Developer Spotlight: Visualizing High-Resolution Atomic Structures to Simulate Molecular Dynamics

Researchers at the Beckman Institute, part of The University of Illinois, Urbana-Champaign are developing research tools like NAMD and VMD for computational scientists all over the world to analyze large and cumbersome datasets to visualize and simulate molecular dynamics. NAMD is a molecular dynamics simulation package that runs on anything from desktops all the way to supercomputers, and VMD is a molecular visualization, analysis, and simulation preparation tool. 

Experimental sciences deliver high-resolution atomic structures for biological complexes, but researchers need to refine those structures, prove their accuracy, and simulate their dynamics while retaining all of the information that makes simulations meaningful and realistic. The amount of data required to achieve the desired results is large and difficult to work with, which is why the Beckman Institute relies on the combination of CUDA and GPUs.

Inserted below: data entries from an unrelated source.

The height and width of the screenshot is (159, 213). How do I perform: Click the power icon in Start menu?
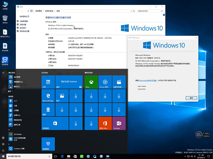click(x=3, y=151)
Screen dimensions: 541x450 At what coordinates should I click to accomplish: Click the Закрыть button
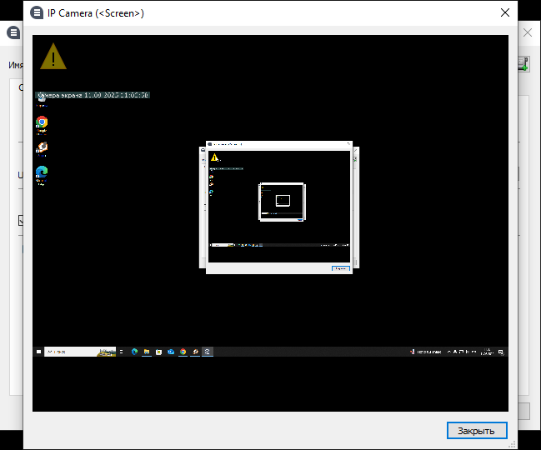pos(477,431)
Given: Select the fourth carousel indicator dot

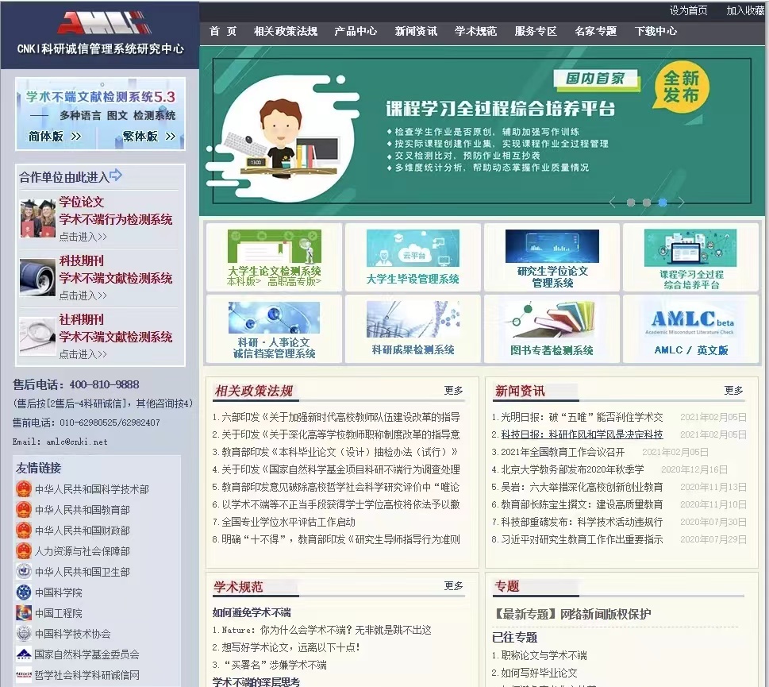Looking at the screenshot, I should pyautogui.click(x=663, y=203).
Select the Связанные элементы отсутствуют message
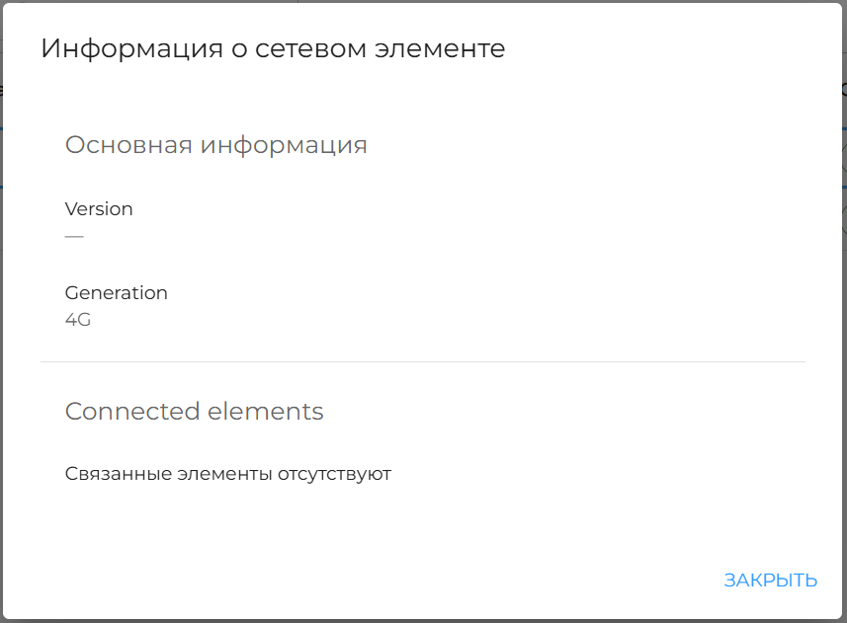 [228, 473]
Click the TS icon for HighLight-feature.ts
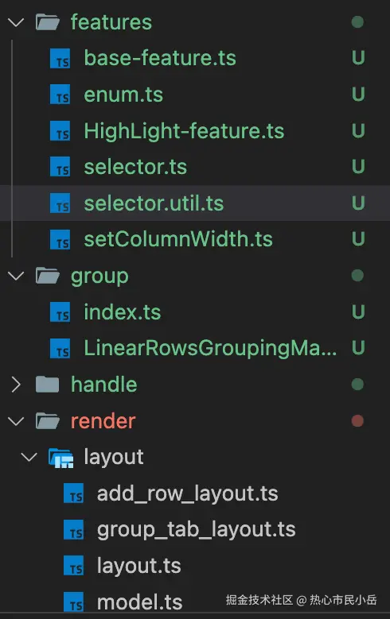This screenshot has width=390, height=619. (x=60, y=130)
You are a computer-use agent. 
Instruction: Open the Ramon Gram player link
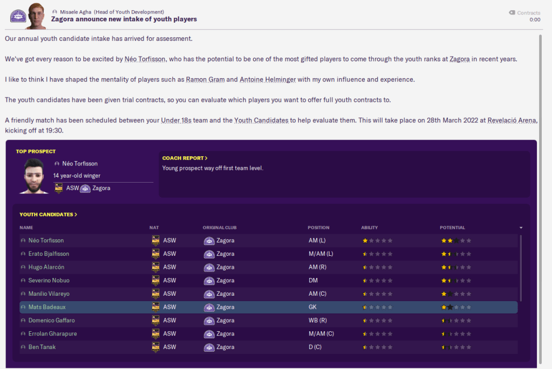point(205,80)
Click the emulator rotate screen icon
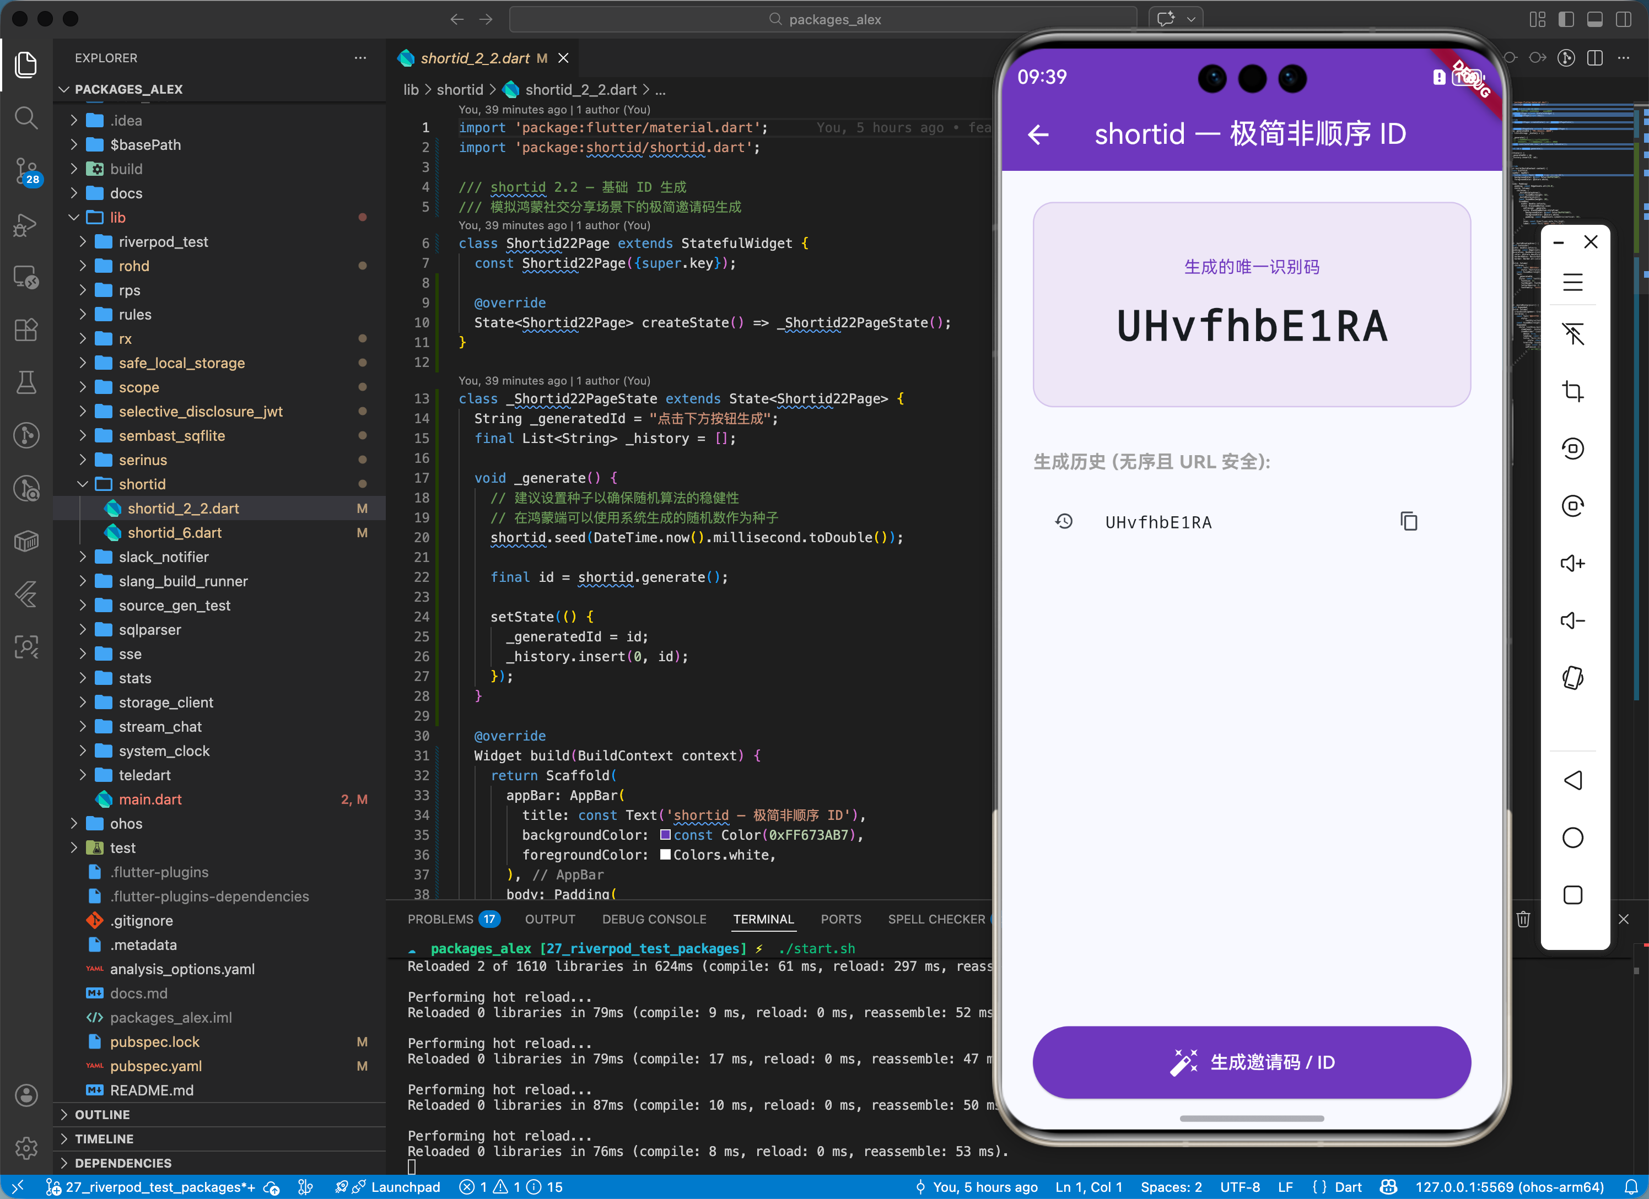 pyautogui.click(x=1572, y=678)
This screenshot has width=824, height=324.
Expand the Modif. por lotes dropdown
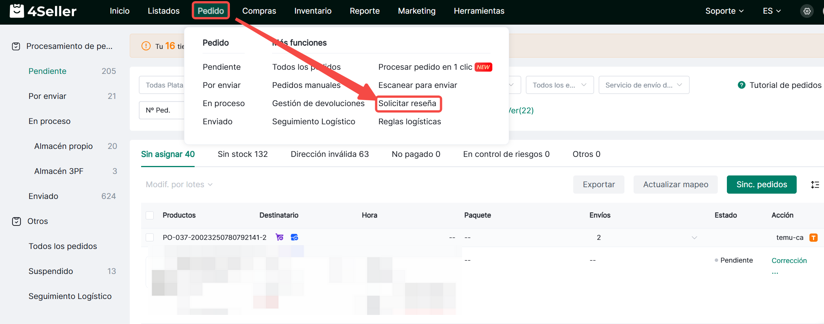[x=179, y=185]
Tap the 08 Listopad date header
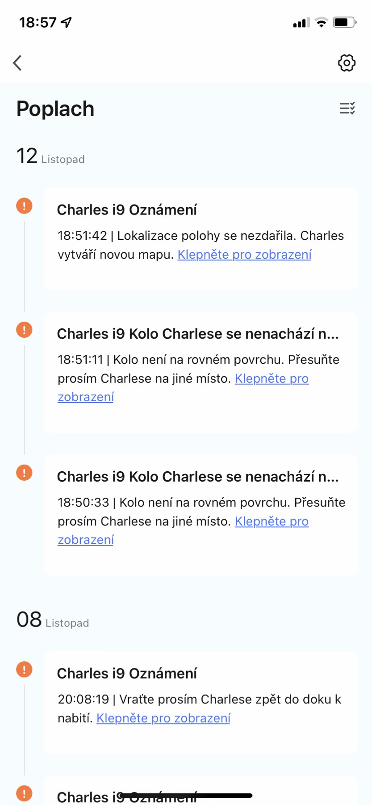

In the video above, John Stone, Senior Research Programmer at the Beckman Institute, explains how CUDA serves as the programming abstraction allowing his team to leverage the GPU compute power.

CUDA does this by allowing researchers to describe hundreds of thousands to millions of independent, data-parallel work units and write software that executes on those work units, all while achieving peak hardware performance.